• _Data section_
****************

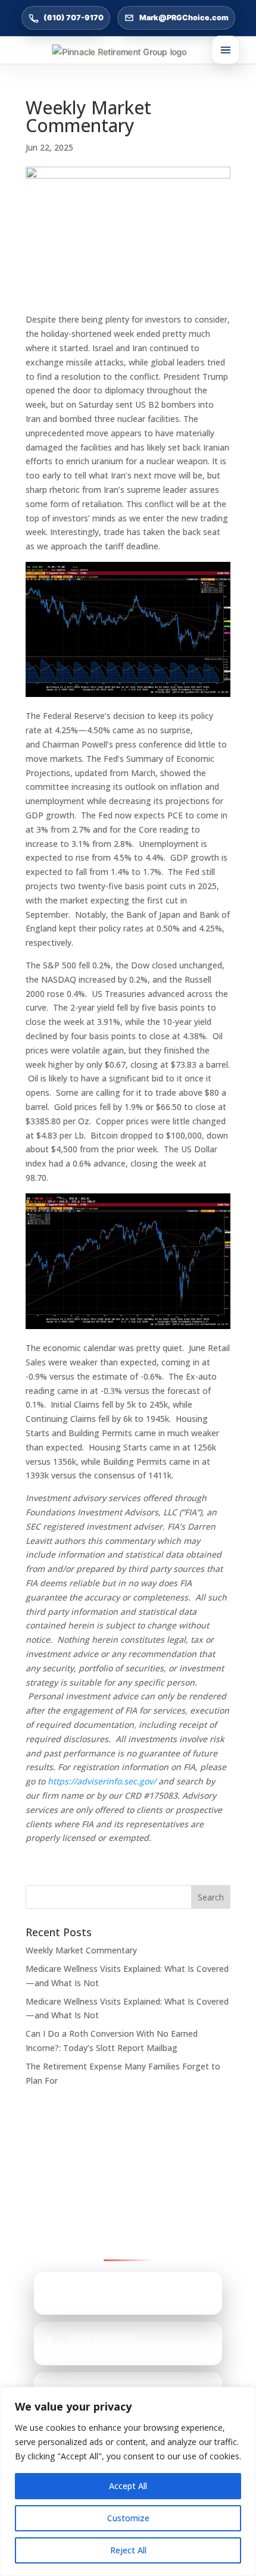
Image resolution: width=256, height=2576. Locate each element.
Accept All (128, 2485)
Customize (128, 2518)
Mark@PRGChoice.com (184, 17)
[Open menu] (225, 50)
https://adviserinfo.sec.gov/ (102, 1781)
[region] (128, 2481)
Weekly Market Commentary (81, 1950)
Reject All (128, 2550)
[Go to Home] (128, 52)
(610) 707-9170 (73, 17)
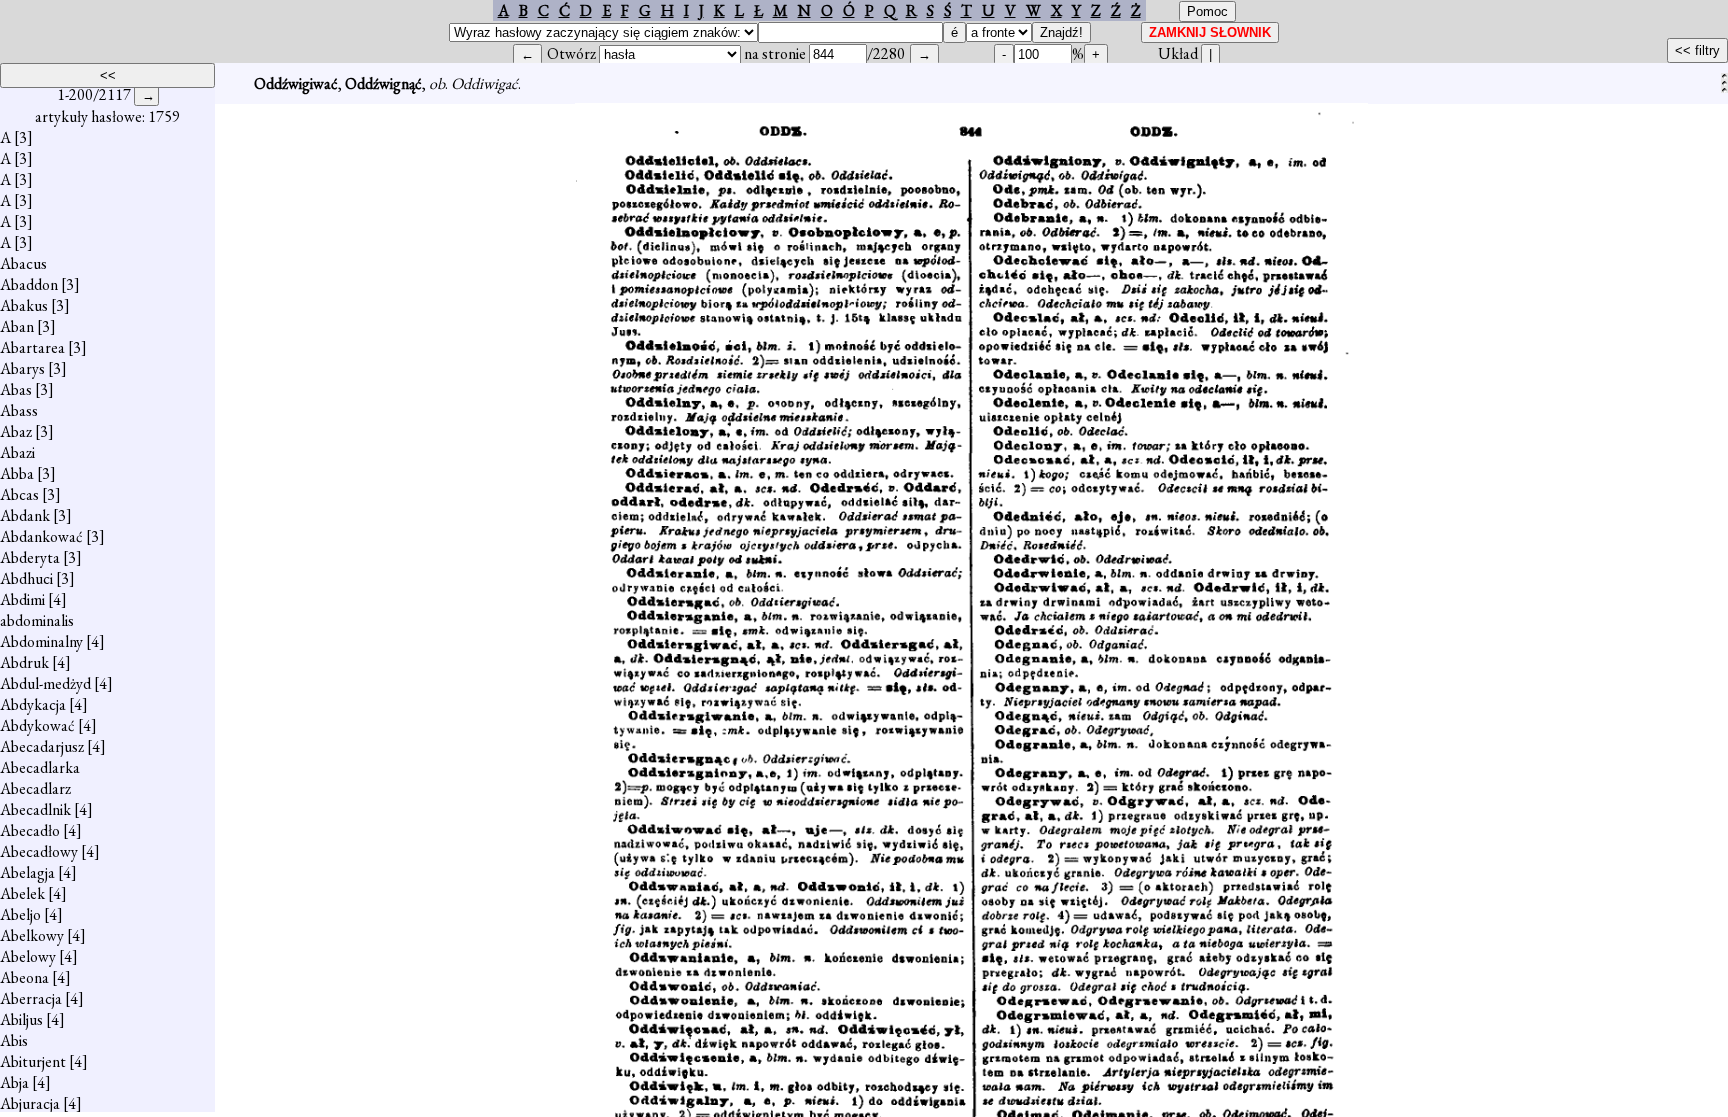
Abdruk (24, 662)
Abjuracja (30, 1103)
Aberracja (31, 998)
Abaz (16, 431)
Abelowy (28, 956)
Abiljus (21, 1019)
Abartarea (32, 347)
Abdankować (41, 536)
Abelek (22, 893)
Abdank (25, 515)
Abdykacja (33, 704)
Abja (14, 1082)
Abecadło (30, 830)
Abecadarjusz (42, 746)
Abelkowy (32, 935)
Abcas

****************

• _Task statement_
Start at the line with "Abiljus (21, 1019)". Give that line and every line after it again, word for word, through the last line above.

• _Problem solution_
Abiljus (21, 1019)
Abartarea (32, 347)
Abdankować (41, 536)
Abelek (22, 893)
Abdank (25, 515)
Abdykacja (33, 704)
Abja (14, 1082)
Abecadło (30, 830)
Abecadarjusz (42, 746)
Abelkowy (32, 935)
Abcas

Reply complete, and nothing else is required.